This article by Robert Frisk appeared in 12 March’s Independent newspaper
One of the world’s biggest picture agencies, Hulton Getty, has withdrawn three photographs of the 1915 Armenian Holocaust from its website after complaints from the Turkish embassy in London.
The pictures were taken by Armin Theophil Wegner, a German lawyer and poet who worked with the German Army’s Sanitary Corps in the First World War. They showed Armenian victims of the genocide, which inspired Hitler to murder six million Jews in Europe a quarter of a century later.
The Turkish embassy objected to a caption on one of the pictures – of a dead woman and two children, used in The Independent – on the basis that they had starved to death in 1915, and therefore could not have been “massacred” by Ottoman Turkish forces.

To do
**1)** Write out the Hulton Getty article word for word, beginning at the words "The Turkish embassy objected" and stopping after the words "Ottoman Turkish forces.".
**2)** In the Hulton Getty article, who took the pictures that the agency withdrew?
The material has no connection to the Hulton Getty article.

Source material
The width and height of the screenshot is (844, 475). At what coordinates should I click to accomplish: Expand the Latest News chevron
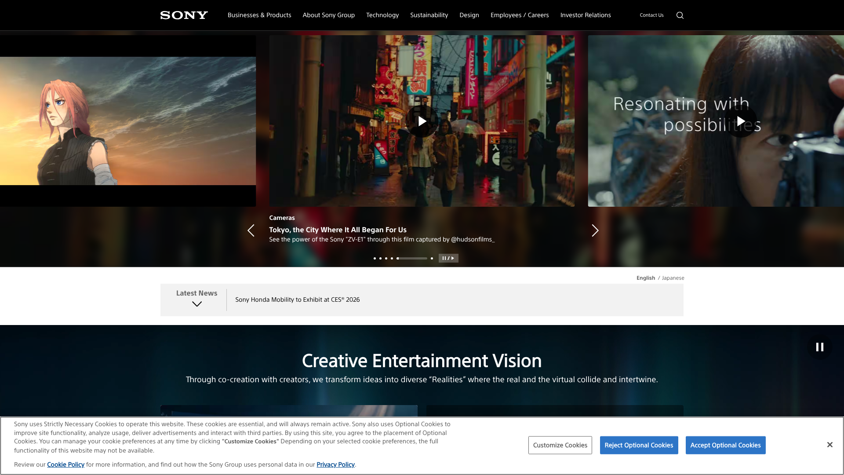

Solutions to the tasks
**1)**
The Turkish embassy objected to a caption on one of the pictures – of a dead woman and two children, used in The Independent – on the basis that they had starved to death in 1915, and therefore could not have been “massacred” by Ottoman Turkish forces.

**2)** Armin Theophil Wegner, a German lawyer and poet who worked with the German Army's Sanitary Corps in the First World War.